Russian expert in spy swap wants to return to Russia
A Russian arms researcher deported from Russia in the dramatic spy swap with Washington broke his silence Thursday, saying he missed his family and wanted to return to Russia from Britain.
"Hello people," Igor Sutyagin said in his first public statement to supporters since being taken out of Russia in the spy swap on July 10.
"I am getting back on my feet, gathering strength, I very much want to see my wife, daughters, parents and my brother (and all of you too!)."
Without divulging any details on his whereabouts or his contacts with the British authorities, he said he dreamt of coming back to his hometown just outside Moscow.
"I am finally going to return to Obninsk and fix the by now completely rickety porch of our little house ... behind the Protva (river)," he said in the statement dated July 20 and forwarded to AFP by his brother, Dmitry Sutyagin, on Thursday.
"A little bit sooner or a little bit later -- I don't know yet but it will certainly happen."
Convicted of spying for the United States, Sutyagin was among the four Russians who were exchanged for 10 Kremlin agents in Vienna about two weeks ago.
Earlier this month he was unexpectedly plucked from his prison in the Russian Far North, transferred to the Lefortovo high-security jail in Moscow and granted a meeting with his family, before being put onto a plane out of Russia.
He later resurfaced at a hotel near London -- initially without money or a British visa and still wearing his prison robes.
Convicted of handing over classified information to a British company that Russia claimed was a CIA cover and sentenced to 15 years in jail, Sutyagin for 11 years denied he was a spy, saying the information came from open sources.
His brother Dmitry said Igor wanted to return to Russia for good.
"Igor was never going to leave Russia.
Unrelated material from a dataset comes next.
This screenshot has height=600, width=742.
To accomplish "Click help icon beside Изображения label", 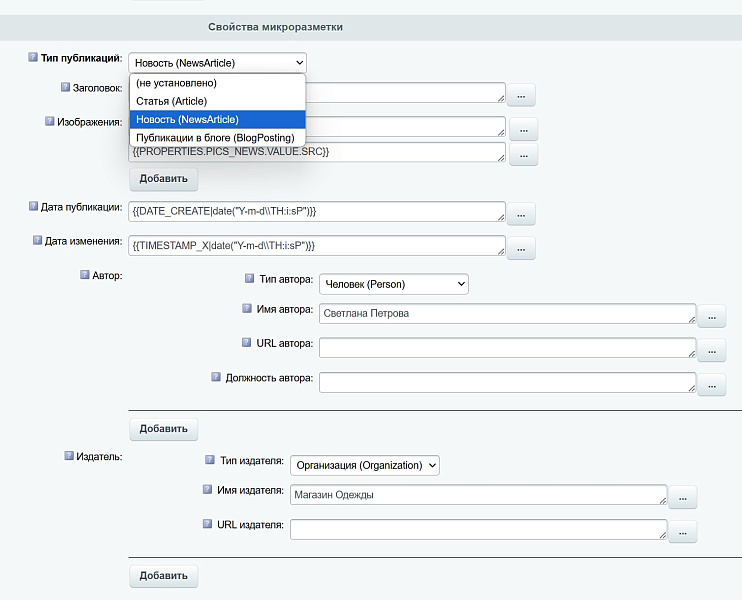I will (x=49, y=121).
The deportation to Britain was completely unexpected for him," he said in e-mailed comments to AFP.
"So Igor's wish to return to the motherland not as a guest but for good is quite natural for me. I hope nothing will impede the realisation of these plans."
The arms researcher said his release had become possible only thanks to the support he had received at home and abroad and said the same support was now vital for other jailed scientists.
"Do not slacken your efforts to protect the people who still see the sky over their heads through the bars -- they very much need your help," he told his supporters.
Rights activists have said that unlike three other Russians in the swap, Sutyagin was never a spy.
The US government insisted that the four men be freed on humanitarian and other concerns.